• Task brief: Nothing but a number should be written: the count of lines below that contain "Open".

• Data:
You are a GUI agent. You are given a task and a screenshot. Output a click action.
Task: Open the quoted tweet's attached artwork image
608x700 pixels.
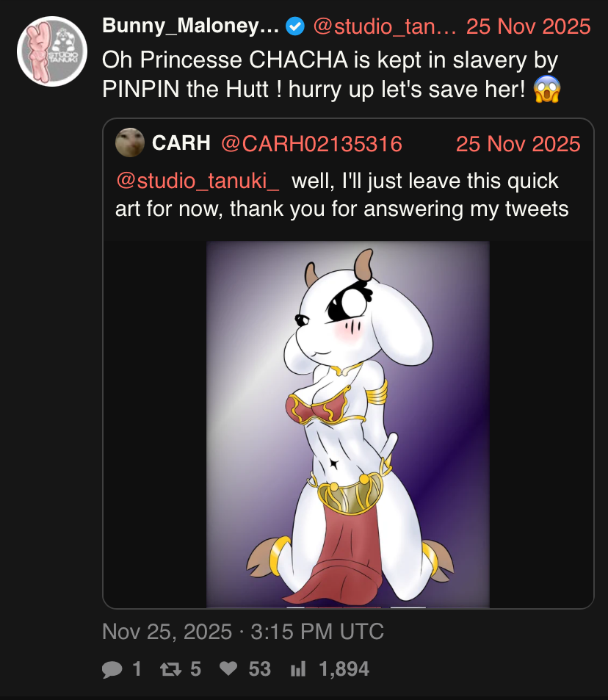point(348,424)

==

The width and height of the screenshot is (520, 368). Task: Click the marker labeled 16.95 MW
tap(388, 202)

---

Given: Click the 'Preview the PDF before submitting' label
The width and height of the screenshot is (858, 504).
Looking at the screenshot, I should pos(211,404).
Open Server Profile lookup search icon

• Task response: 2